**Texto fornecido**
******************************
Habemus papam ecologistum
Evaristo E. de
Miranda[i]
A encíclica Laudato Sí, do Papa Francisco, emprega 74 vezes a palavra “natureza”,
55 vezes “meio ambiente” e uma só vez a expressão “Jesus Cristo”, aquela que
designa a segunda pessoa da Santíssima Trindade. Já o mestre galileu, não
divinizado, chamado apenas de Jesus, aparece 22 vezes, o mesmo número de
citações do termo “tecnologia” e menos de metade da “ciência”, evocada 55
vezes. Contudo, a Academia Pontifícia de Ciências, com mais de uma dezena de
prêmios Nobel, parece não ter contribuído muito e não é evocada. A palavra
democracia não existe no texto.
A encíclica é densa. Merece
leitura, estudo e reflexão. Nela, a questão ecológica é abordada, não apenas em
sua dimensão “natural” stricto sensu.
O documento aborda seu contexto humano, social, político, religioso e cultural.
O texto não é dirigido apenas a bispos e católicos. Fato raríssimo, o Papa fala
na primeira pessoa do singular. Ele deixa de lado o “Nós”, o plural
majestático, característico de pronunciamentos pontifícios. Ele se dirige aos
crentes (judeus, muçulmanos...) e aos não crentes. Para falar à humanidade, o
Papa evoca a responsabilidade de todos em gerir a terra como a nossa casa
comum. Ele defende um crescimento econômico com temperança e sobriedade,
fundado na mudança de comportamentos.
Novos “ismos”. A encíclica não usa uma única vez as palavras
capitalismo e socialismo. Apenas ao evocar a história, menciona o nazismo e o
comunismo. Já alguns “ismos”, de natureza eminentemente comportamental, são de
uso amplo no texto: consumismo, individualismo, relativismo, antropocentrismo,
realismo, condicionalismo e ceticismo.
A encíclica repercutiu
positivamente na mídia. O dever jornalístico levou a muitos artigos e
editoriais com pretensão de resumir o documento. Tarefa difícil. Outros ainda
fizeram e fazem leituras seletivas do documento para sustentar, justificar ou
ampliar suas teses tradicionais. Tem gente que não leu e gostou. Outros não
leram e não gostaram. Sobre um documento
que coloca muitos questionamentos, cabem algumas questões pouco lembradas.
******************************
**Instruções**
[A] Reproduza fielmente o trecho do texto sobre a encíclica Laudato Sí que se inicia pelas palavras contendo "O texto não" e termina em "mudança de comportamentos.".
[B] Segundo o texto sobre a encíclica Laudato Sí, quais "ismos" o documento menciona apenas ao evocar a história?
******************************
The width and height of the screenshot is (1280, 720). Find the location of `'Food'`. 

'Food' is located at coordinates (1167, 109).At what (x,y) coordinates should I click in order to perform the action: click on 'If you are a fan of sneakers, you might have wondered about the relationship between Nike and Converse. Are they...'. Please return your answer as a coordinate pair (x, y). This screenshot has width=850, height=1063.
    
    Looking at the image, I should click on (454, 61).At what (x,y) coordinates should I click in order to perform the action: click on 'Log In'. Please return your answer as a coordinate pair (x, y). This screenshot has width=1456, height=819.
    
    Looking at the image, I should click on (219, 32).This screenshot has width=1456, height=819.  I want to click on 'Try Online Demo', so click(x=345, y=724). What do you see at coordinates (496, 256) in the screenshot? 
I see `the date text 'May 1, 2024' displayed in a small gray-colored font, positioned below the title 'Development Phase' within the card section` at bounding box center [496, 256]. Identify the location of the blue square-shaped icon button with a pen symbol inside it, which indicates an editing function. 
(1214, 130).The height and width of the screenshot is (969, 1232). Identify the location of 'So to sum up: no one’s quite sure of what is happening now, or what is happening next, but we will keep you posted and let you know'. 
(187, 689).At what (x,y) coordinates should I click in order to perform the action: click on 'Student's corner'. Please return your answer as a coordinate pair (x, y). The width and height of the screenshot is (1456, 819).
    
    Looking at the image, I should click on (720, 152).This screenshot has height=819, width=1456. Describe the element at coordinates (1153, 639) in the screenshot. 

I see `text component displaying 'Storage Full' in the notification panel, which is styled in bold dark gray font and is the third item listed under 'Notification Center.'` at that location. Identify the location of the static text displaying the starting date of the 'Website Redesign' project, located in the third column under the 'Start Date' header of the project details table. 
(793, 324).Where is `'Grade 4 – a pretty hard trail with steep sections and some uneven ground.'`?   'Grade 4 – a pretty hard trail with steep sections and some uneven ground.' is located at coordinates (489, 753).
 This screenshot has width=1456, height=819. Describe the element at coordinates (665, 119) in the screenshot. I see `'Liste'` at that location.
******************************
**Resultados finais**
[A]
O texto não é dirigido apenas a bispos e católicos. Fato raríssimo, o Papa fala
na primeira pessoa do singular. Ele deixa de lado o “Nós”, o plural
majestático, característico de pronunciamentos pontifícios. Ele se dirige aos
crentes (judeus, muçulmanos...) e aos não crentes. Para falar à humanidade, o
Papa evoca a responsabilidade de todos em gerir a terra como a nossa casa
comum. Ele defende um crescimento econômico com temperança e sobriedade,
fundado na mudança de comportamentos.

[B] O nazismo e o comunismo.